Repelita Jakarta - Sidang perdana gugatan perdata terhadap Wakil Presiden Gibran Rakabuming Raka berlangsung di Pengadilan Negeri Jakarta Pusat pada Senin, 8 September 2025.
Perkara ini diajukan oleh seorang advokat bernama Subhan dengan nilai gugatan mencapai Rp 125 triliun.
Subhan menggugat Gibran secara pribadi karena menilai syarat pendidikan calon wakil presiden yang diatur dalam undang-undang tidak dipenuhi.
Dalam sidang, Gibran menunjuk Jaksa Pengacara Negara dari Kejaksaan Agung sebagai kuasa hukumnya.

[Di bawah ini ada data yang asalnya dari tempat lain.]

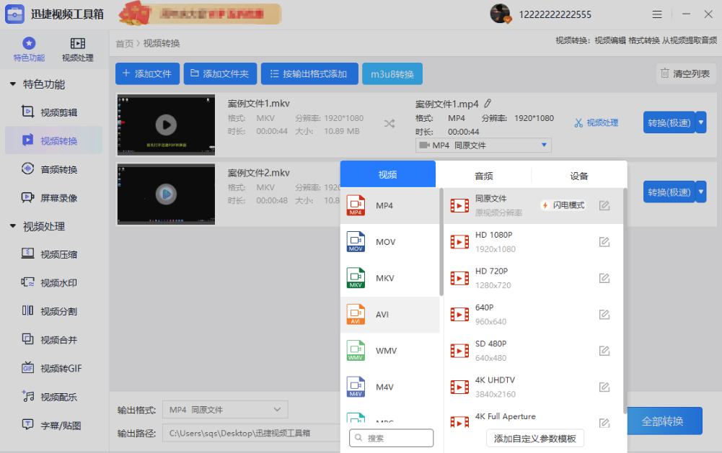Click the shuffle icon next to 案例文件1.mkv
Screen dimensions: 722x453
389,123
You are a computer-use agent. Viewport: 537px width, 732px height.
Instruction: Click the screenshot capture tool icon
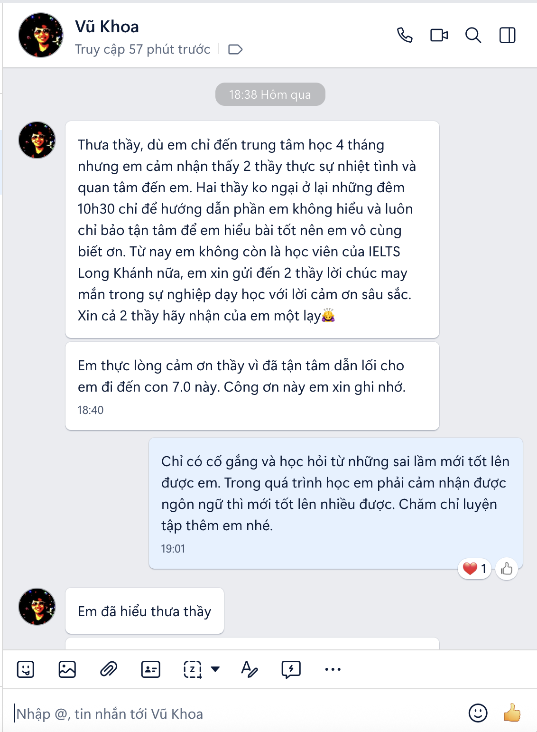[193, 669]
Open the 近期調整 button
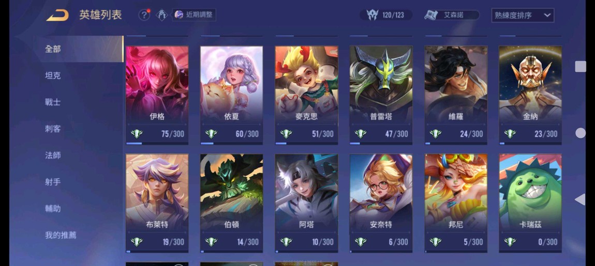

Langkah tersebut langsung dipersoalkan oleh pihak penggugat.
Subhan menegaskan bahwa dirinya tidak menggugat negara, melainkan pribadi Gibran.
Ia menyampaikan keberatan di ruang sidang dengan mengatakan, “Saya menggugat Gibran itu pribadi, waktu dia mencalonkan, kan belum jadi wapres.”
Pernyataan itu disampaikan Subhan ketika majelis hakim memeriksa legal standing para pihak yang terlibat.
Ketua Majelis Hakim Budi Prayitno menanggapi dinamika tersebut dengan menyarankan agar masalah kuasa hukum dibahas lebih lanjut sebelum perkara dilanjutkan.
Majelis hakim akhirnya memutuskan sidang ditunda.
Sidang lanjutan dijadwalkan kembali pada Senin, 15 September 2025.
Usai persidangan, Subhan menjelaskan bahwa ia keberatan Gibran diwakili Jaksa Pengacara Negara karena menurutnya jaksa hanya berwenang mewakili negara.
Ia juga menyinggung adanya surat kuasa dari Gibran yang menggunakan kop resmi dengan logo Kejaksaan.
Bagi Subhan, hal itu menunjukkan adanya keterlibatan institusi negara dalam perkara yang seharusnya bersifat pribadi.
Dalam petitumnya, Subhan meminta majelis hakim menyatakan Gibran tidak sah menduduki jabatan Wakil Presiden periode 2024-2029.
Ia juga menuntut Gibran dan Komisi Pemilihan Umum membayar kerugian materiil dan immateriil senilai Rp 125 triliun secara tanggung renteng.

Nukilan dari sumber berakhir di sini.